Als 15-jähriger hatte Funke die Gelegenheit, einem der größten Violinisten des 20. Jahrhunderts, David Oistrach, vorzuspielen. Das hing mit einer Art „Vorauswahl“ für Moskau zusammen. „Diese ‚Aktion‘ kam natürlich bei meinem damaligen Lehrer, Professor Gustav Fritzsche, einem namhaften Professor an der Dresdner Musikhochschule, nicht sehr wohlwollend an. Er verfügte über eine größere Auswahl an phantastischen italienischen Geigen, und die beste darunter, eine ‚Grancino Giovanni‘ durfte ich jahrelang spielen. Nach diesem Vorspiel bei Oistrach hat er mich quasi vor die Tür gesetzt und auch das Instrument einbehalten.
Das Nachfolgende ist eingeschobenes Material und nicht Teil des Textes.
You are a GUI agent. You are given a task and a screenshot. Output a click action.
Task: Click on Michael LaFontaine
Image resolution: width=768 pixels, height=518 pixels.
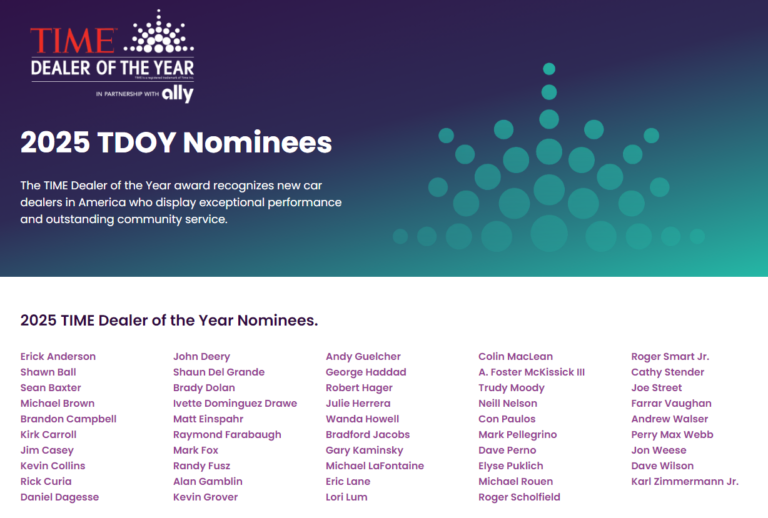coord(375,466)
Er fühlte sich, vielleicht zu Recht, betrogen, dass man ihm seinen ‚Meisterschüler‘ entziehen wollte. Der oben genannte Heinz Rudolf war ebenfalls ein Schüler von ihm. Die Dresdner Musikhochschule kaufte für mich aus einem Dresdener Privathaushalt eine wunderschöne Violine aus der ‚Testore‘-Familie. Ohne dieses Instrument wäre ja meine Teilnahme am Tschaikowski-Wettbewerb gefährdet gewesen.“ Dieses Verhalten seines Lehrers hat den jungen Musiker sicher irritiert, doch Professor Fritzsche hatte ihn lange Zeit, in der Regel sogar ganze Sonnabend-Vormittage, unterrichtet. Den künstlerischen Werdegang Funkes hat diese Begebenheit ja in keiner Weise beeinträchtigt.
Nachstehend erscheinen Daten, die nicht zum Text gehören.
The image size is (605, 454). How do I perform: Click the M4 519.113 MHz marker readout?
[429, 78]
Einige Jahre vorher hatte sich Oistrach auch die jüngere Schwester Brigitte angehört, die 1969 ebenfalls ein Studium bei Igor Bezrodny in Moskau beginnen konnte.
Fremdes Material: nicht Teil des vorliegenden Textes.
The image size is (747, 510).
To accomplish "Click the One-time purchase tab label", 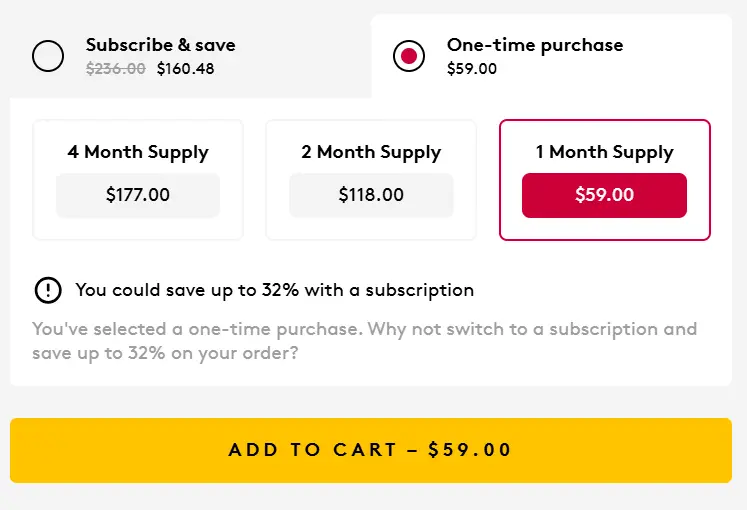I will pyautogui.click(x=535, y=45).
David Oistrach mit Brigitte 1964


Brigitte in Moskau

Nach sechs Studienjahren in Moskau kehrte Brigitte 1975 nach Dresden zurück und wurde Dozentin für Violine an der Hochschule für Musik „Carl Maria von Weber“. Damit ging sie einen Weg, den die meisten ihrer Kolleginnen und Kollegen bis heute einschlagen: Früher oder später selbst Lehrer ihres Fachs zu werden. Damit tragen sie die Methoden ihrer Ausbildung, zumal bei bedeutenden Musikpädagogen, weiter an die nachfolgenden Generationen. Brigitte erinnert sich, wie beeindruckt sie davon war, in Moskau bei Mstislaw Rostropowitsch, dem weltberühmten Cellisten, hospitieren zu dürfen. Sie beschreibt Erlebnisse aus ihrer Moskauer Zeit, als Vater und Sohn Oistrach dort wirkten. Tief beeindruckt war sie von der Bescheidenheit David Oistrachs, der sich in die Schlange bei der Essensausgabe in der Mensa einreihte, egal, wer vor ihm stand, und geduldig wartete. Sohn Igor brachte diese Geduld zumeist nicht auf. 1982 wurde Brigitte Funke Mitglied der 1. Violinen der Dresdner Staatskapelle, in der ihr Bruder Christian sieben Jahre am 1. Pult gesessen hatte. Dem Spitzenorchester ihrer Heimatstadt blieb sie bis zu ihrem Ruhestand 2016 treu.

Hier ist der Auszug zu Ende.